Write out each of the rows below exactly as it appears, keeping every line unchanged.
┌──
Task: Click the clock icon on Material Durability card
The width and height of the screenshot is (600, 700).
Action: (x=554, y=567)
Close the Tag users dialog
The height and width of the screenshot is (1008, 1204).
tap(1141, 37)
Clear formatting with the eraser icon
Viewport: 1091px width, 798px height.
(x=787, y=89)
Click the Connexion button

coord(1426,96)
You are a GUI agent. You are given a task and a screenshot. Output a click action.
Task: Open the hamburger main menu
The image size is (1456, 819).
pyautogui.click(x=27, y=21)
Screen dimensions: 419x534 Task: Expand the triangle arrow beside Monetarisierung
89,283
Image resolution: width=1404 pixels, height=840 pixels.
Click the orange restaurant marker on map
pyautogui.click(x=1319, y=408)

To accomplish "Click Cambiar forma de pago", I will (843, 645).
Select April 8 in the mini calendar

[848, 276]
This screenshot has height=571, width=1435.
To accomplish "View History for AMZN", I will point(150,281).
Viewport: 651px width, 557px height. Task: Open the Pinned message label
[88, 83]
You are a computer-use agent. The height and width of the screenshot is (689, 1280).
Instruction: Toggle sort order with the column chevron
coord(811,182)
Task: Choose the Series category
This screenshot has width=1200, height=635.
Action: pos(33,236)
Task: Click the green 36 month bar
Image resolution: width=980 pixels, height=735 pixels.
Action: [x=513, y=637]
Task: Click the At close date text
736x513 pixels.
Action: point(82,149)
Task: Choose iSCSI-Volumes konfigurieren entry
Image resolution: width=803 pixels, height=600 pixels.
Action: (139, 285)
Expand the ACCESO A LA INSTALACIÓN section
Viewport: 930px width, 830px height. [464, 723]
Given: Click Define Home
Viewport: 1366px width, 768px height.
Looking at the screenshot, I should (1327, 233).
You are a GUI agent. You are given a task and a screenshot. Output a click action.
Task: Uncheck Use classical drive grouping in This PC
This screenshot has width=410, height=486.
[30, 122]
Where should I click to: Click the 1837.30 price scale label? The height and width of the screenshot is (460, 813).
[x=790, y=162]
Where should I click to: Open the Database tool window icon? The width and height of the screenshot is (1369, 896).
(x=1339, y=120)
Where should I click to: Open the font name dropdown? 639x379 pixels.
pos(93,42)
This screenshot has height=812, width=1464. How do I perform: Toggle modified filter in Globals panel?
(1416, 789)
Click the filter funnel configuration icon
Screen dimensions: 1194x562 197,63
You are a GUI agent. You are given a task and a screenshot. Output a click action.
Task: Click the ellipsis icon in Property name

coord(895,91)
└──
_EXERCISE SOLUTION_
Task: Click the clock icon on Material Durability card
The width and height of the screenshot is (600, 700).
Action: (x=554, y=567)
Close the Tag users dialog
The height and width of the screenshot is (1008, 1204).
tap(1141, 37)
Clear formatting with the eraser icon
Viewport: 1091px width, 798px height.
(x=787, y=89)
Click the Connexion button

coord(1426,96)
You are a GUI agent. You are given a task and a screenshot. Output a click action.
Task: Open the hamburger main menu
The image size is (1456, 819).
pyautogui.click(x=27, y=21)
Screen dimensions: 419x534 Task: Expand the triangle arrow beside Monetarisierung
89,283
Image resolution: width=1404 pixels, height=840 pixels.
Click the orange restaurant marker on map
pyautogui.click(x=1319, y=408)

To accomplish "Click Cambiar forma de pago", I will (843, 645).
Select April 8 in the mini calendar

[848, 276]
This screenshot has height=571, width=1435.
To accomplish "View History for AMZN", I will point(150,281).
Viewport: 651px width, 557px height. Task: Open the Pinned message label
[88, 83]
You are a computer-use agent. The height and width of the screenshot is (689, 1280).
Instruction: Toggle sort order with the column chevron
coord(811,182)
Task: Choose the Series category
This screenshot has width=1200, height=635.
Action: pos(33,236)
Task: Click the green 36 month bar
Image resolution: width=980 pixels, height=735 pixels.
Action: [x=513, y=637]
Task: Click the At close date text
736x513 pixels.
Action: point(82,149)
Task: Choose iSCSI-Volumes konfigurieren entry
Image resolution: width=803 pixels, height=600 pixels.
Action: (139, 285)
Expand the ACCESO A LA INSTALACIÓN section
Viewport: 930px width, 830px height. [464, 723]
Given: Click Define Home
Viewport: 1366px width, 768px height.
Looking at the screenshot, I should (1327, 233).
You are a GUI agent. You are given a task and a screenshot. Output a click action.
Task: Uncheck Use classical drive grouping in This PC
This screenshot has width=410, height=486.
[30, 122]
Where should I click to: Click the 1837.30 price scale label? The height and width of the screenshot is (460, 813).
[x=790, y=162]
Where should I click to: Open the Database tool window icon? The width and height of the screenshot is (1369, 896).
(x=1339, y=120)
Where should I click to: Open the font name dropdown? 639x379 pixels.
pos(93,42)
This screenshot has height=812, width=1464. How do I perform: Toggle modified filter in Globals panel?
(1416, 789)
Click the filter funnel configuration icon
Screen dimensions: 1194x562 197,63
You are a GUI agent. You are given a task and a screenshot. Output a click action.
Task: Click the ellipsis icon in Property name

coord(895,91)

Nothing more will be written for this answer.